The claimant sought entitlement to social rehabilitation counseling services. The insurer denied the claim asserting (i) the limitations period barred the claim and (ii) the claim was already adjudicated at FSCO under a different date of loss. Adjudicator Sewrattan cited section 23 of the Statutory Powers and Procedures Act in precluding a party from proceeding with a claim if it is to prevent an abuse of process. Adjudicator Sewrattan found that the claimant had litigated the disputed treatment plan at FSCO. As a result, the claimant’s LAT claim would amount to an abuse of process and was therefore barred. The insurer, citing that the matter was an abuse of process sought costs. However, Adjudicator Sewrattan cited access to justice reasons, as well as the fact that the claimant was self-represented and genuinely believed the matter could proceed, as reason not to award costs.

J.J. v. Aviva Insurance Canada (16-001031)

The claimant was involved in two accidents and sustained a heart attack months after the second accident. A treatment plan for assistive devices was denied by the insurer with the assistance of a GP IE report. The insurer objected to the inclusion of documents not disclosed 10 days before the service and filing of written submissions, pursuant to LAT Rule 9. Adjudicator Theoharis ruled that since the insurer’s response submissions afforded it 10 days, the materials were properly disclosed. On the merits, Adjudicator Theoharis determined that the treatment plan for assistive devices was reasonable and necessary and that the treatment undertaken by the claimant had to be cognizant of the heart condition suffered afterwards.

D.O. v. TD Insurance Meloch Monnex (16-000142)

The claimant was a fetus at the time of the accident. The mother was 6 months pregnant at the time. After the MVA, the mother gave birth 2 months premature. 3 weeks after birth the claimant was discharged from the hospital; however, following the discharge she experienced difficulty swallowing and encountered choking episodes.
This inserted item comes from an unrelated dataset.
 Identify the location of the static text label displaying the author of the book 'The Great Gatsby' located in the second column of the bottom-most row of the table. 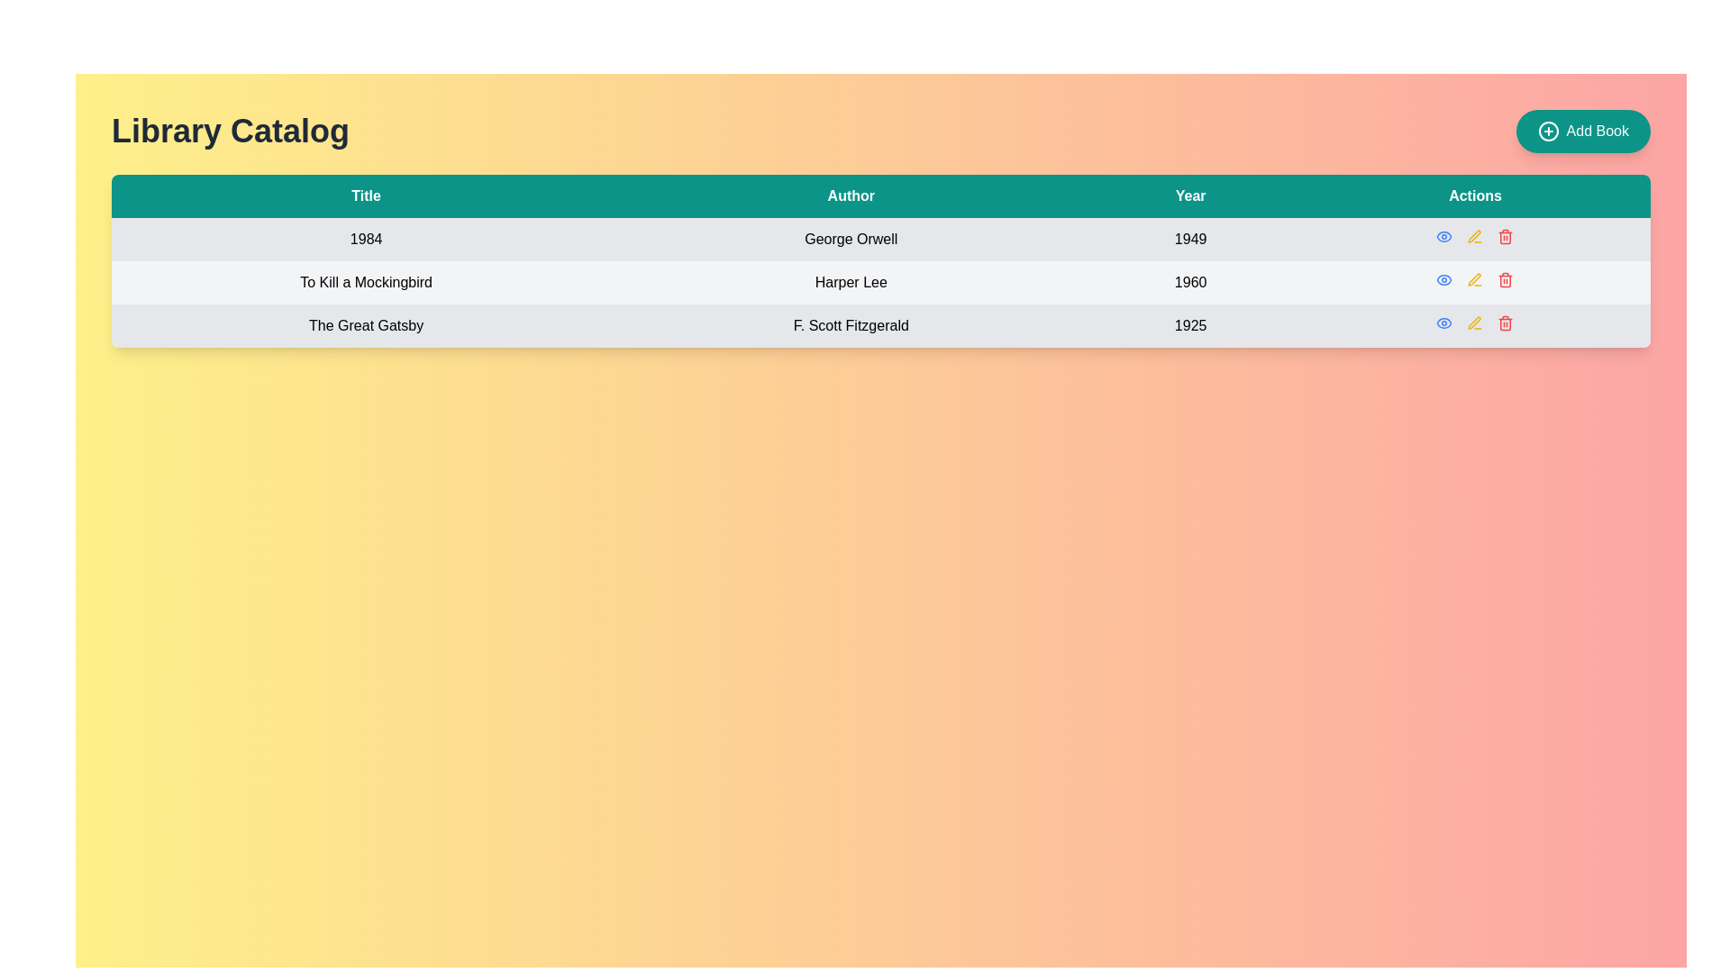
(850, 326).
As a result, the claimant, through her litigation guardian/mother, sought attendant care benefits. The insurer asserted the MVA did not cause the premature birth and the subsequent GERD syndrome (digestive condition) was not as a result of the MVA. Adjudicator Leslie concluded that the claimant failed to meet the burden that the MVA caused her condition and denied entitlement.
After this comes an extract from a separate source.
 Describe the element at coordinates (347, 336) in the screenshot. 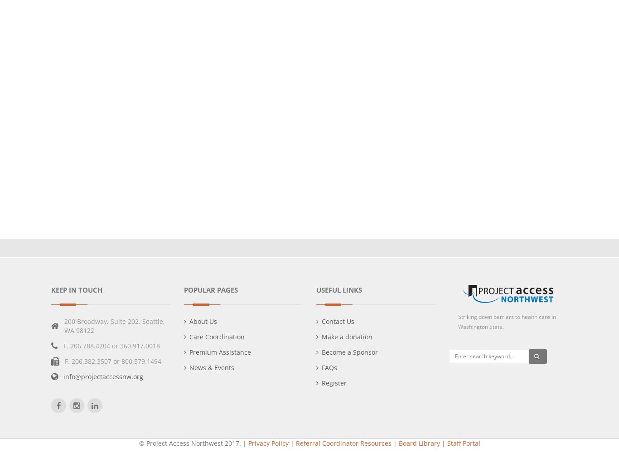

I see `'Make a donation'` at that location.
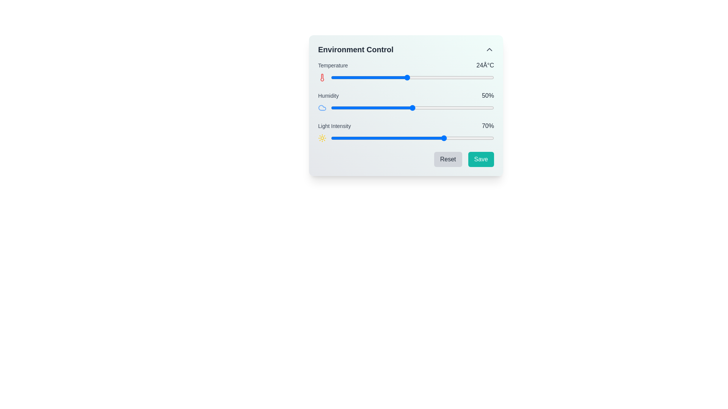 The image size is (728, 409). Describe the element at coordinates (400, 138) in the screenshot. I see `light intensity` at that location.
S.L. v. Pembridge Insurance Company (16-000393)

The claimant sought entitlement to medical treatment plans. The claimant asserted a chronic pain diagnosis to justify the treatment plans. The insurer asserted that the chronic pain diagnosis was as a result of a pre-existing injury and not the MVA. Adjudicator Derek Grant ruled that although “but for” is the default test for causation, “material contribution” was needed since the argument was that the MVA triggered pre-existing conditions, resulting in chronic pain. It followed that the claimant had to prove that the MVA was more than a minimal contribution to the chronic pain diagnosis. Adjudicator Grant found the claimant suffered from chronic pain as a result of the MVA. All of the claimed treatment plans, with the exception of a brain electrical activity scan, were deemed reasonable.

L.C. v. Aviva Insurance Company of Canada (16-001387)

The claimant sought removal from the MIG and entitlement to a series of treatment plans.  Adjudicator Flude concluded that the applicant had suffered a predominantly minor injury. A post-accident MRI identified degenerative changes and nerve root compression. The applicant argued that the condition was pre-existing and entitled him to removal from the MIG. Adjudicator Flude disagreed and noted that the diagnosis was not made until 3 years after the accident and failed the requirement to be identified prior to the accident.